アジアの投資ファンドがビットフライヤーを買収? 業界激動でビッグニュースが相次ぐ
(画像=KoukichiTakahashi/stock.adobe.com)

日本の仮想通貨業界では最近、ビッグニュースが多い。コインチェック(Coincheck)がアメリカ市場に上場するというニュースもその1つだが、コインチェックのライバルとも言えるビットフライヤーを投資ファンドが買収する報道も、業界関係者を驚かせた。

日本初の仮想通貨取引所として誕生したビットフライヤー

ビットフライヤー(bitFlyer)は2014年4月、日本初の仮想通貨取引所としてスタートし、現在、国内最大規模を誇る。ビットフライヤー創業者の加納裕三氏は、日本における仮想通貨の普及に尽力した人物の一人だ。日本の仮想通貨の歴史はビットフライヤーなしには語れない。

そんなビットフライヤーに関して、日本経済新聞が2022年4月2日、「暗号資産のビットフライヤーHD、投資ファンドが買収へ」という記事を掲載した(ビットフライヤーHD=ビットフライヤーホールディングスは、ビットフライヤーの運営企業の持株会社)。

報道によれば、シンガポールと日本に拠点を持つ投資ファンド「ACAグループ」がビットフライヤーホールディングスを買収することについて、大筋合意に至ったという。日経新聞の記事では「創業者の加納裕三氏を除く株主連合と株式の過半数の取得で大筋合意した」とされている。

ちなみにこの報道を受け、ビットフライヤーホールディングスは翌日4月3日に、「一部報道について」というプレスリリースを出し、以下のように説明した。

「昨日、一部の報道において当社の買収検討に関する内容がありましたが、当社が発表したものではありません。また、買収に関しては、現時点で決定された事実はありません。今後、公表すべき事実が決定された場合には速やかに公表いたします」

売却に至る理由は?

では、ビットフライヤーの売却に至る理由は何なのか。現時点でその背景について、はっきりとしたことは判明していないが、ビットフライヤーはこの3年で社長が4回交代しており、経営に何らかの問題が生じていた可能性はある。

また近年、仮想通貨取引所を運営するコストが上昇していることも、今回の売却に関連しているかもしれない。

仮想通貨取引所の運営会社は法令遵守(コンプライアンス)に関する費用がかさむようになり、収益性が以前より低くなっている。このようなことを背景に、すでに取引所ビジネスから撤退する企業も相次いでいる。

仮想通貨業界における注目ニュースが相次ぐ

冒頭でも触れたが、最近、仮想通貨業界において注目のニュースがいくつも飛び出している。コインチェックのアメリカ市場での上場は、ビットフライヤーの売却話と並ぶビッグニュースと言える。
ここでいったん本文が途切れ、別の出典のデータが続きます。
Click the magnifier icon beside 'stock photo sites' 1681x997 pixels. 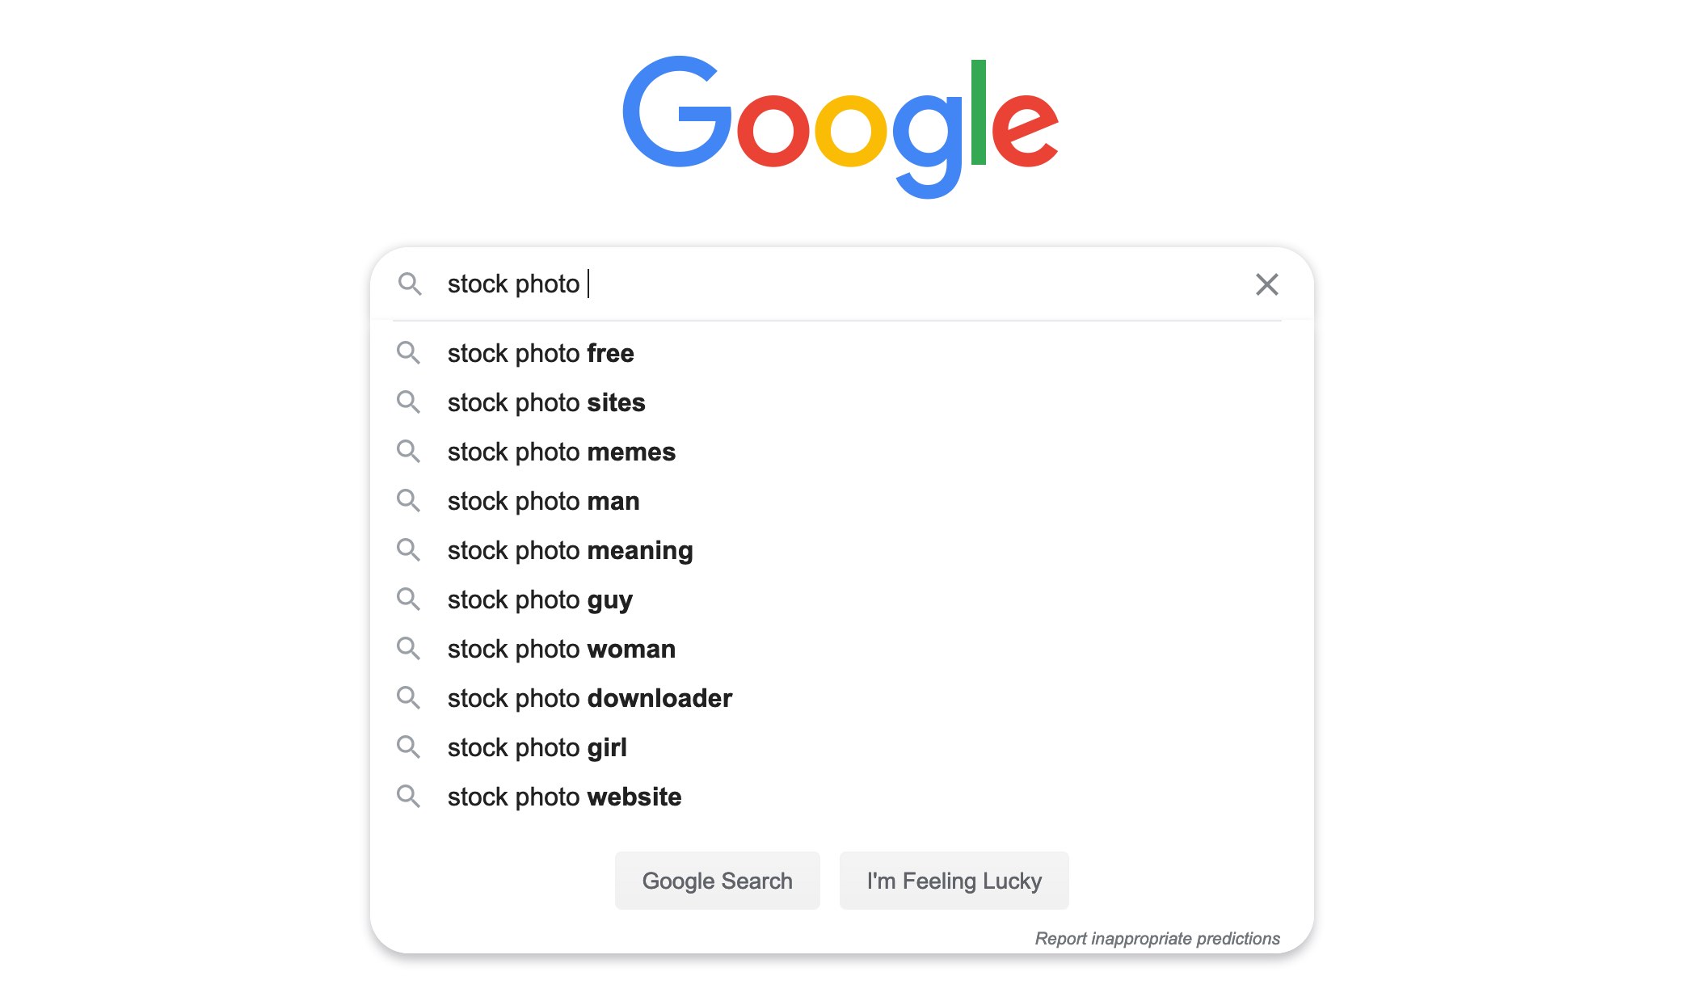click(410, 402)
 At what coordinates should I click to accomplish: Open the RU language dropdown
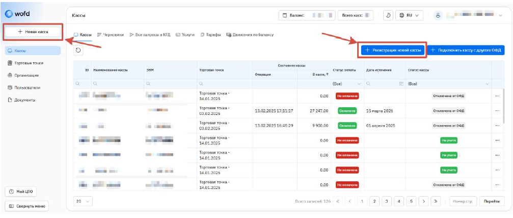click(x=410, y=15)
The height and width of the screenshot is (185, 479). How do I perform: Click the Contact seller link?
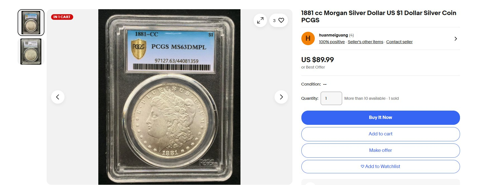(399, 42)
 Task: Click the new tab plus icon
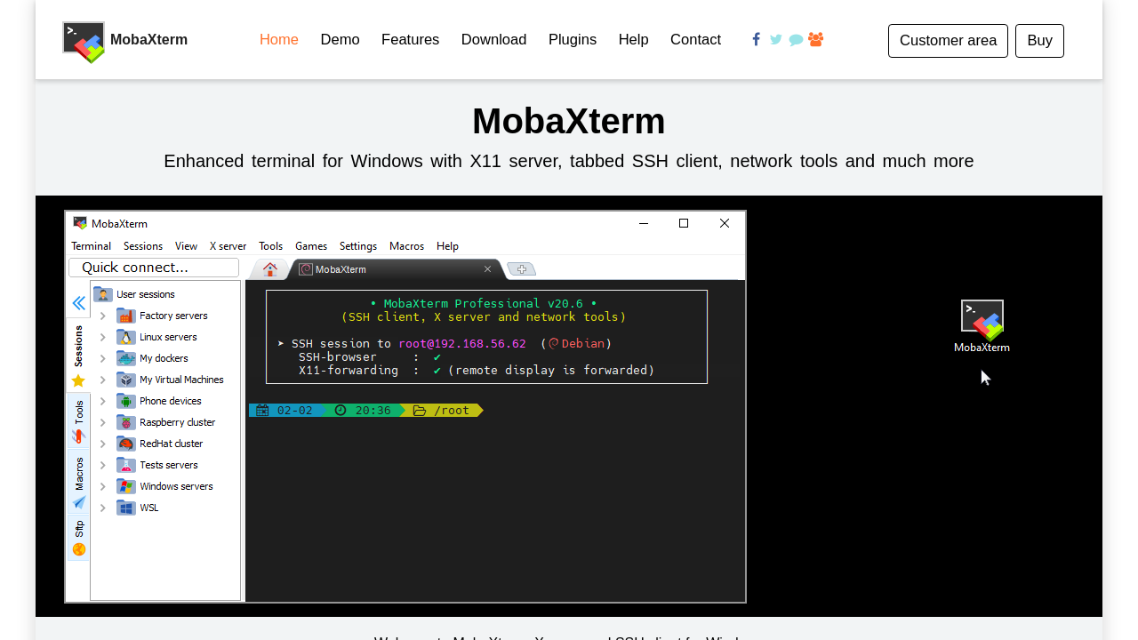click(522, 269)
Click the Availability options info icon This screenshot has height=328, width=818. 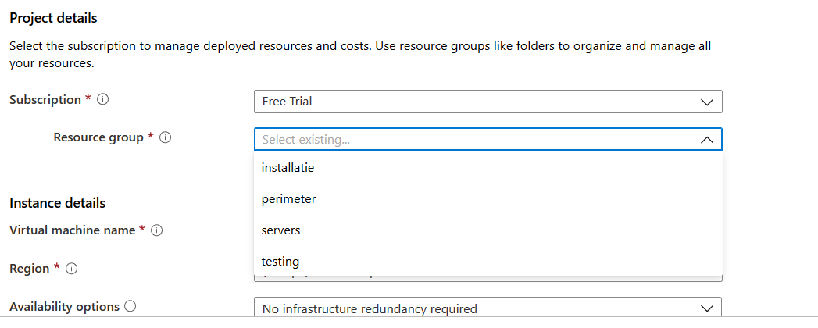130,306
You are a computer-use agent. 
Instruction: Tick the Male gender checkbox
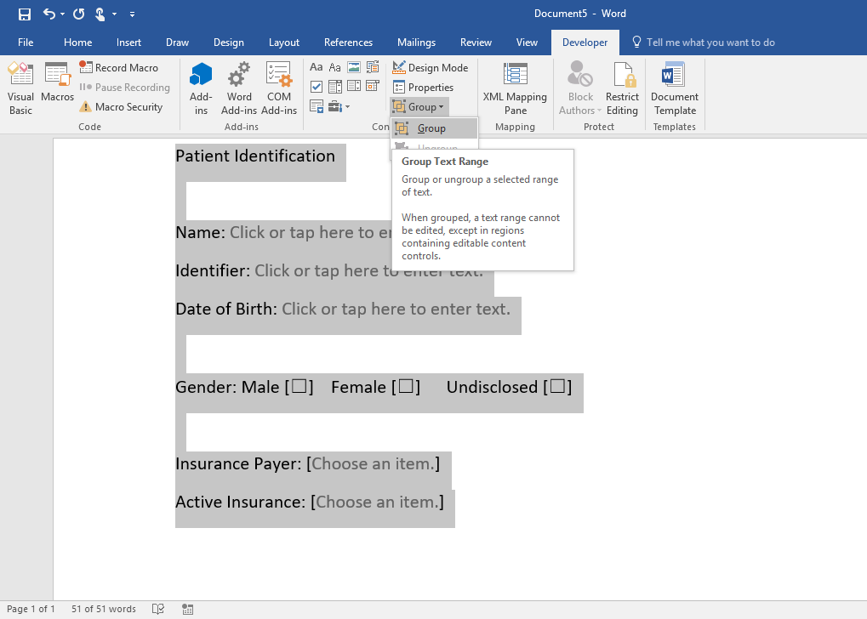tap(299, 387)
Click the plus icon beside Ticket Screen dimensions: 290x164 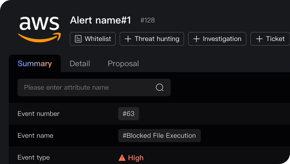(x=259, y=39)
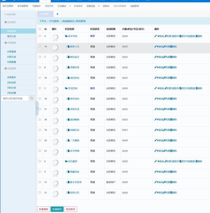
Task: Check the checkbox for row ID 14
Action: (40, 46)

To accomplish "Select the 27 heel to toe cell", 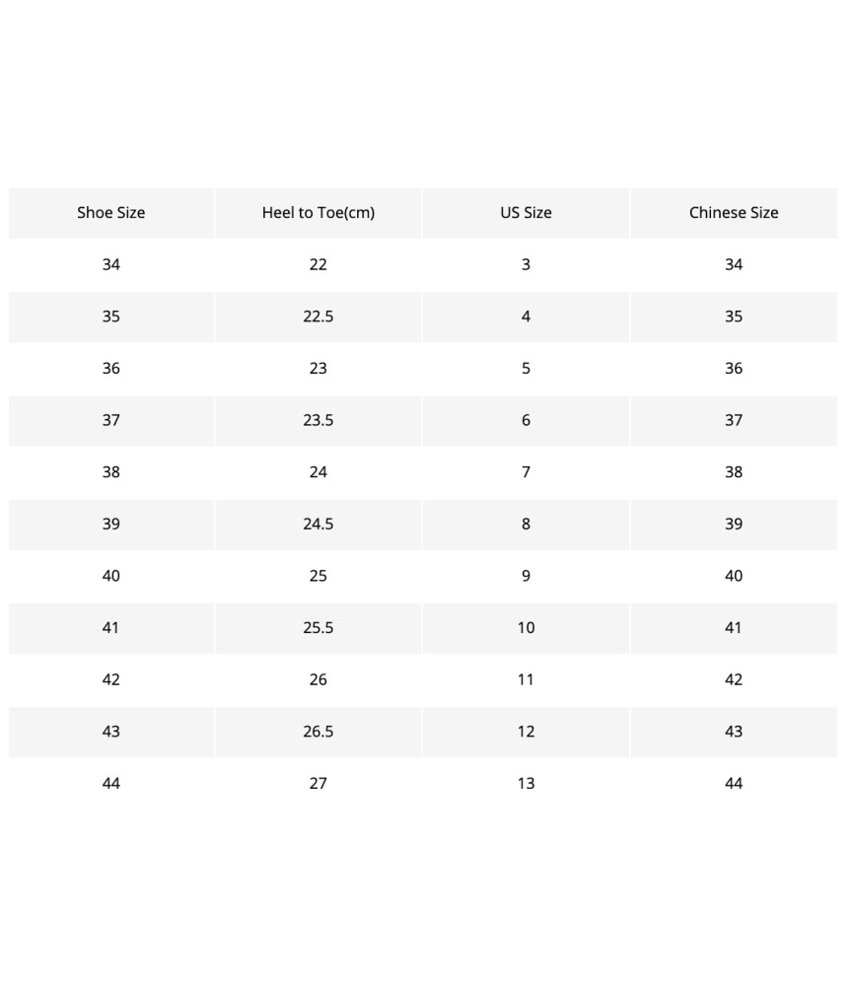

コインチェックは2022年下期にも、米ナスダック市場で上場する見込みだ。アメリカ市場で日本の仮想通貨取引所が上場するのは過去に例がなく、このニュースは世間の耳目を集めた。

コインチェックはSPACという「特別買収目的会社」と合併することで、ナスダック市場に上場する見通しだ。アメリカでは過去に米国の仮想通貨取引所「Coinbase」が上場しているが、株価低迷が続いており、コインチェックの上場後の株価の推移は注目を集めそうだ。

ディーカレットの全株式売却は業界再編の象徴

2022年2月、日本における仮想通貨取引所のひとつであるディーカレットについて、運営会社のすべての株式が香港企業アンバー・グループの日本法人に売却されたと報じられた。

ディーカレットは仮想通貨取引所として現在も存続しているが、元の運営会社は全株式を手放したことで、仮想通貨事業から撤退したという。日本国内で仮想通貨取引所同士のシェア争いがさらに過熱する中、ディーカレットの売却は業界再編を象徴するものとなった。

なおアンバー・グループは、グローバルに仮想通貨関連事業を展開している企業で、ディーカレットの買収に伴い、日本市場に参入することになる。

アンバー・グループの日本ディレクターである李維克氏は「今後の日本の暗号資産業界におけるさらなる発展への貢献と、規制に準拠しつつ、日本の皆様により素晴らしいサービスを提供できることを非常に楽しみにしております」とコメントしている。

仮想通貨業界の動向はいかに?

仮想通貨で資産運用をする人が増え、それに比例するように仮想通貨取引所に関するニュースも以前より多く報じられるようになった。2022年はこの後どのようなニュースが飛び出すのだろうか。仮想通貨に投資している人は、業界動向をしっかりとウォッチしておきたいところだ。